> _Listed entries_:
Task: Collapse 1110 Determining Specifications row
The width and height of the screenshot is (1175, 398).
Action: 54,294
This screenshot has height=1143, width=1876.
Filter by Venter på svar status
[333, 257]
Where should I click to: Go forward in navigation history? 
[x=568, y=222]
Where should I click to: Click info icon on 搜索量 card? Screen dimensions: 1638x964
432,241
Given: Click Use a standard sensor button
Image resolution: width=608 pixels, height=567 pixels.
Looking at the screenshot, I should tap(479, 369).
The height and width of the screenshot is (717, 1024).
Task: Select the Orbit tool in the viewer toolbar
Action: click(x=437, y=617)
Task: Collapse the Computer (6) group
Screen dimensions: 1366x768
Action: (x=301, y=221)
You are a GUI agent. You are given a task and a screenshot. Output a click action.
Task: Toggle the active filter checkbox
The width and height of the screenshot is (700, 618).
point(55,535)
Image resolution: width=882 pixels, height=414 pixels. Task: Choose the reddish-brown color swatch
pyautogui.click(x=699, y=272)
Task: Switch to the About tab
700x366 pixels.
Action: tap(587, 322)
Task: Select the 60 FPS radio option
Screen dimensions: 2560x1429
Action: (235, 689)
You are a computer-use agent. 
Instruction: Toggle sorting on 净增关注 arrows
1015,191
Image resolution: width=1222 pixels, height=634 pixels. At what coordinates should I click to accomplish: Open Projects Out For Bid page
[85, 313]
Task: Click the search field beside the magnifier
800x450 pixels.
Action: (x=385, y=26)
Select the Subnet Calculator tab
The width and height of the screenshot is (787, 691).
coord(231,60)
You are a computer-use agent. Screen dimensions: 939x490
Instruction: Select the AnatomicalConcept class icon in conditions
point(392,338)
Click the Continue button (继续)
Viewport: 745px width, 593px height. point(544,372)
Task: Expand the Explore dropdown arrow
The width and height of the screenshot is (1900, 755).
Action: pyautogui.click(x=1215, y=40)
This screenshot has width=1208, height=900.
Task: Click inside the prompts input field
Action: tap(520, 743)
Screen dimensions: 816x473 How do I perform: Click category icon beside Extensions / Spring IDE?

> _Task statement_: Please rewrite the rows above with every "Screen dimensions" changed to "Screen size", leaving everything else as it is.

> _Response_:
Task: Collapse 1110 Determining Specifications row
The width and height of the screenshot is (1175, 398).
Action: 54,294
This screenshot has height=1143, width=1876.
Filter by Venter på svar status
[333, 257]
Where should I click to: Go forward in navigation history? 
[x=568, y=222]
Where should I click to: Click info icon on 搜索量 card? Screen size: 1638x964
432,241
Given: Click Use a standard sensor button
Image resolution: width=608 pixels, height=567 pixels.
Looking at the screenshot, I should tap(479, 369).
The height and width of the screenshot is (717, 1024).
Task: Select the Orbit tool in the viewer toolbar
Action: click(x=437, y=617)
Task: Collapse the Computer (6) group
Screen size: 1366x768
Action: (x=301, y=221)
You are a GUI agent. You are given a task and a screenshot. Output a click action.
Task: Toggle the active filter checkbox
The width and height of the screenshot is (700, 618).
point(55,535)
Image resolution: width=882 pixels, height=414 pixels. Task: Choose the reddish-brown color swatch
pyautogui.click(x=699, y=272)
Task: Switch to the About tab
700x366 pixels.
Action: tap(587, 322)
Task: Select the 60 FPS radio option
Screen size: 2560x1429
Action: (235, 689)
You are a computer-use agent. 
Instruction: Toggle sorting on 净增关注 arrows
1015,191
Image resolution: width=1222 pixels, height=634 pixels. At what coordinates should I click to accomplish: Open Projects Out For Bid page
[85, 313]
Task: Click the search field beside the magnifier
800x450 pixels.
Action: (x=385, y=26)
Select the Subnet Calculator tab
The width and height of the screenshot is (787, 691).
coord(231,60)
You are a computer-use agent. Screen size: 939x490
Instruction: Select the AnatomicalConcept class icon in conditions
point(392,338)
Click the Continue button (继续)
Viewport: 745px width, 593px height. point(544,372)
Task: Expand the Explore dropdown arrow
The width and height of the screenshot is (1900, 755).
Action: pyautogui.click(x=1215, y=40)
This screenshot has width=1208, height=900.
Task: Click inside the prompts input field
Action: tap(520, 743)
Screen size: 816x473 How do I perform: Click category icon beside Extensions / Spring IDE?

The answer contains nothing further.